Título: Lobby x corrupção
Autor: Thomé, Debora
Fonte: O Globo, 26/05/2007, Economia, p. 34

Quando um grupo de grávidas vai ao Congresso para pedir mais tempo de licença-maternidade, elas estão fazendo lobby. Quando uma empresa quer permitir que um produto novo seja autorizado e, para isso, vai até aos parlamentares, ela também está fazendo lobby. Ambas as atitudes são lícitas e até bem-vindas na democracia. Porém, se, para tanto, é feito um pagamento ao parlamentar ou a qualquer pessoa do governo, o nome é corrupção. O problema aumenta quando se confundem as duas coisas.
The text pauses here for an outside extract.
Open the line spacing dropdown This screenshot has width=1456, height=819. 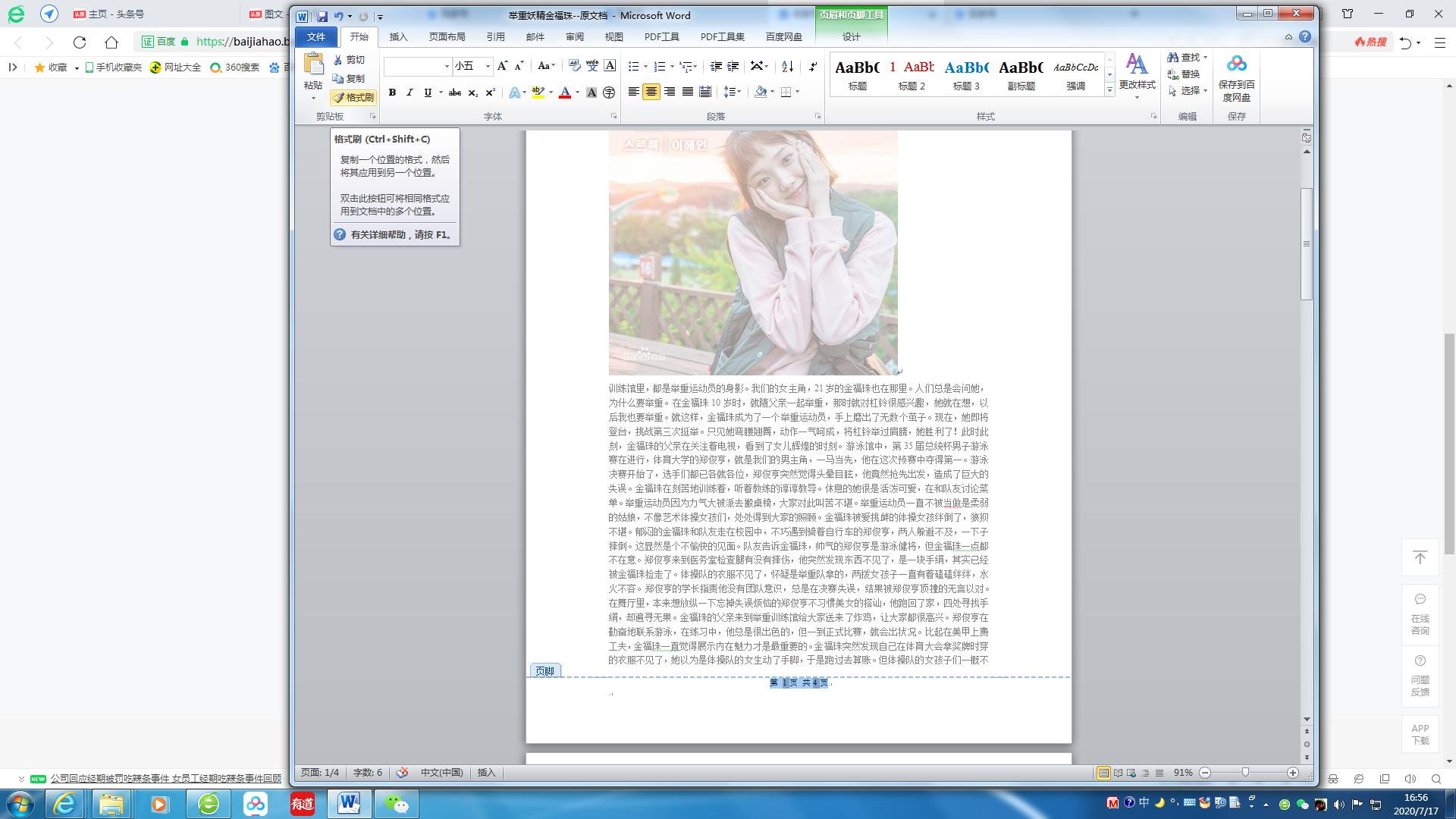pyautogui.click(x=731, y=93)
A tentativa foi grande de fugir do tema, de ficar presa à economia, mas, muitas vezes, é difícil dissociar a economia da política, afinal os custos de uma incidem na outra; e vice-versa. Ontem, numa edição antecipada, a "Veja" trouxe mais um caso de corrupção numa semana cheia deles, com queda até de ministro. Desta vez, a revista comentava a atuação de um "lobista" de empreiteira que pagaria apartamento, pensão de filha e tudo mais para o presidente do Senado.
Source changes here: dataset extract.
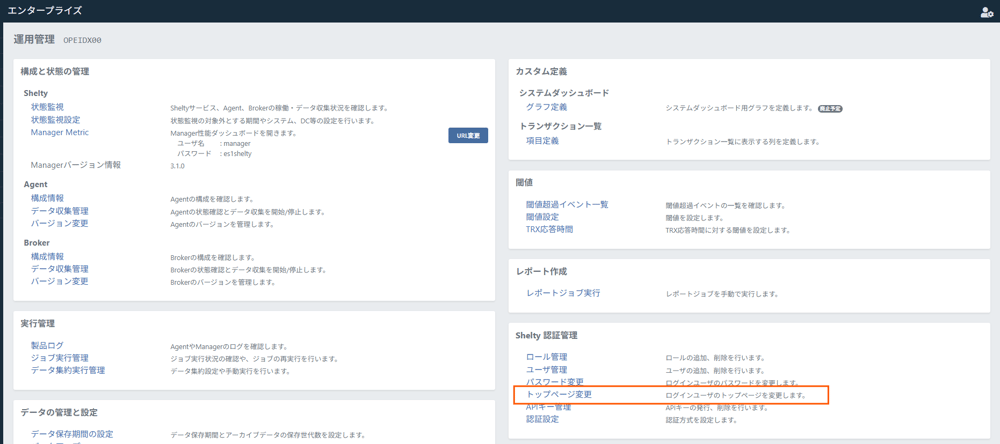Open the Manager Metric dashboard link
Viewport: 1000px width, 444px height.
coord(59,132)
Lobista no Brasil é palavrão. Mas todas essas associações de diferentes setores que citamos todos os dias nas reportagens são lobistas, e não há qualquer problema nisso, afinal, na democracia, é esperado que os grupos se organizem para defender interesses junto a seus representantes.

- O lobista é uma pessoa que faz o canal entre o poder público e o setor privado, que defende, sim, interesses de seus clientes, mas o faz dando informações fidedignas, deixando claro o impacto do que está sendo defendido para a sociedade. Quem paga para parlamentar ou para qualquer executivo não está fazendo lobby; é corrupção mesmo - explica Anna Paula Losi, que, junto com outros lobistas, está organizando a Associação Brasileira de Profissionais de Relações Institucionais e Governamentais, que pretende dar alguns parâmetros ao setor.

Todas as vezes em que aparecem muitos casos de corrupção, como tem sido agora, o tema da regulamentação do lobista volta à baila. O que há hoje é apenas um projeto de lei antigo do senador Marco Maciel que tenta estabelecer regras semelhantes às dos Estados Unidos. Lá, a primeira legislação sobre lobby é de 1946. A atual, é de 1995.

- Nos EUA, o lobista, para atuar, é obrigado a se registrar e informar o que está fazendo, quais são os interesses que defende. Pagar ao parlamentar, claro, é ilegal - comenta o professor Wagner Pralon Mancuso, do curso de Gestão de Políticas Públicas da USP, doutor no assunto.

O professor tem dúvidas se uma lei que regulamentasse o lobby poderia inibir a corrupção, isso porque, para ele, como a natureza dessa relação é existir escondida, ela só aparece quando há investigações. Anna Paula Losi, acha que ajudaria, mas não resolveria. O professor Ricardo Caldas, coordenador de graduação de Ciência Política da UnB, defende a regulamentação:

- Há grupos corretíssimos que fazem o lobby institucional, é totalmente diferente de tráfico de influência ou corrupção.

É a velha história: quando um não quer, dois não brigam. O problema é que é sempre difícil identificar se surgiram primeiro os políticos corruptos ou seus corruptores que, talvez um dia, tenham, sim, tentado ser apenas lobistas.

A verdade é que os parlamentares mal-intencionados - com perdão pelo eufemismo - acabam se beneficiando do fato de não haver qualquer controle sobre a atividade do lobby. Caso fosse regulamentada, poderíamos ter, qualquer um de nós, o direito de saber quanto cada empresa, ou setor, ou sindicato, estava gastando em estudos ou contratação de serviços defendendo seus interesses - e quais são eles. A transparência não resolve. Mas pode ajudar a constranger alguns políticos tão desinibidos destes tempos.